Copy the entries exactly, through the "Лодочная станция (518, 1884)" line.

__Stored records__
....................

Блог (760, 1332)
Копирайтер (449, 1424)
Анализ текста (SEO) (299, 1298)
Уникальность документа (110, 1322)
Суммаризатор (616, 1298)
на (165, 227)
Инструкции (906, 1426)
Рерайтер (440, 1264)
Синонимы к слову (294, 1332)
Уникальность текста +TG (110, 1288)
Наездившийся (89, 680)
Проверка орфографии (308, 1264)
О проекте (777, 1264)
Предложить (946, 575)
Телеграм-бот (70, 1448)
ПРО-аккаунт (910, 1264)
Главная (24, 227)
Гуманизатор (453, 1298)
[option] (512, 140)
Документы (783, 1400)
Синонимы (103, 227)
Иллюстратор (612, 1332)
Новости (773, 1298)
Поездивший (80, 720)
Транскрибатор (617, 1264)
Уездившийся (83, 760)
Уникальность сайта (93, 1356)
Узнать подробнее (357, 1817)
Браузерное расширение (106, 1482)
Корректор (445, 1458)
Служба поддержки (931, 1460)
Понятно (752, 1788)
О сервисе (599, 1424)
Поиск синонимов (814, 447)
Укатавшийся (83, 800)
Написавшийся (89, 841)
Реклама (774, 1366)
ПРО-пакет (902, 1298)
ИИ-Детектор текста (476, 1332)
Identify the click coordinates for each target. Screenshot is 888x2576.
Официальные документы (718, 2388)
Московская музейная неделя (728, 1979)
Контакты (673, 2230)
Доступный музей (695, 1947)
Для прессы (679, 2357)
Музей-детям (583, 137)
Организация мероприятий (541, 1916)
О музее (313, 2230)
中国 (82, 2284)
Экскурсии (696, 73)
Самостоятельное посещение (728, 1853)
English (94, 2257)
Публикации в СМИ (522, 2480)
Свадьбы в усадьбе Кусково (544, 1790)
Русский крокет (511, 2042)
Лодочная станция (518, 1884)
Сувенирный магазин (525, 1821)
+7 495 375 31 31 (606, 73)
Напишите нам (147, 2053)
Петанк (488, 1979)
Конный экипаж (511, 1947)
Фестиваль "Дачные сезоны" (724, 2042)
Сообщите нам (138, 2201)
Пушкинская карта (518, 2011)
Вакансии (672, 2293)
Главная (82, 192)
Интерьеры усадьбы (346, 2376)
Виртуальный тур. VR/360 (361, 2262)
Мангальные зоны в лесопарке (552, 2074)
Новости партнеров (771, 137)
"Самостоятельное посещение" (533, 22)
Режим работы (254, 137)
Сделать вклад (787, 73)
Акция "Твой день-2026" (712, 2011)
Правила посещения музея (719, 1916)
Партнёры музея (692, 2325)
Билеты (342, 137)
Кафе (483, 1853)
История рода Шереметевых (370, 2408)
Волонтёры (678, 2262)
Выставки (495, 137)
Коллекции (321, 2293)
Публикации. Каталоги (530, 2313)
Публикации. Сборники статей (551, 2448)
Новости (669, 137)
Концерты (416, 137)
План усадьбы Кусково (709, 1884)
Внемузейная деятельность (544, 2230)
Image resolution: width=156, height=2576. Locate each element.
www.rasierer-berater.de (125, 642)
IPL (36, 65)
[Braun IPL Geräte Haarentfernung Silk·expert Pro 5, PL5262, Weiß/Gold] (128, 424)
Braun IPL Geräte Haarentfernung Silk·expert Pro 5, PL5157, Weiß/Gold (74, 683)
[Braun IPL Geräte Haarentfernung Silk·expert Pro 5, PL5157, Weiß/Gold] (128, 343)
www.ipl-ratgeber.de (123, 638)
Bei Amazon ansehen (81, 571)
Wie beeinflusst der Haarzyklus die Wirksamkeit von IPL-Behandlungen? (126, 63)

....................

__Output of the exercise__
Блог (760, 1332)
Копирайтер (449, 1424)
Анализ текста (SEO) (299, 1298)
Уникальность документа (110, 1322)
Суммаризатор (616, 1298)
на (165, 227)
Инструкции (906, 1426)
Рерайтер (440, 1264)
Синонимы к слову (294, 1332)
Уникальность текста +TG (110, 1288)
Наездившийся (89, 680)
Проверка орфографии (308, 1264)
О проекте (777, 1264)
Предложить (946, 575)
Телеграм-бот (70, 1448)
ПРО-аккаунт (910, 1264)
Главная (24, 227)
Гуманизатор (453, 1298)
[option] (512, 140)
Документы (783, 1400)
Синонимы (103, 227)
Иллюстратор (612, 1332)
Новости (773, 1298)
Поездивший (80, 720)
Транскрибатор (617, 1264)
Уездившийся (83, 760)
Уникальность сайта (93, 1356)
Узнать подробнее (357, 1817)
Браузерное расширение (106, 1482)
Корректор (445, 1458)
Служба поддержки (931, 1460)
Понятно (752, 1788)
О сервисе (599, 1424)
Поиск синонимов (814, 447)
Укатавшийся (83, 800)
Написавшийся (89, 841)
Реклама (774, 1366)
ПРО-пакет (902, 1298)
ИИ-Детектор текста (476, 1332)
Identify the click coordinates for each target. Screenshot is 888x2576.
Официальные документы (718, 2388)
Московская музейная неделя (728, 1979)
Контакты (673, 2230)
Доступный музей (695, 1947)
Для прессы (679, 2357)
Музей-детям (583, 137)
Организация мероприятий (541, 1916)
О музее (313, 2230)
中国 (82, 2284)
Экскурсии (696, 73)
Самостоятельное посещение (728, 1853)
English (94, 2257)
Публикации в СМИ (522, 2480)
Свадьбы в усадьбе Кусково (544, 1790)
Русский крокет (511, 2042)
Лодочная станция (518, 1884)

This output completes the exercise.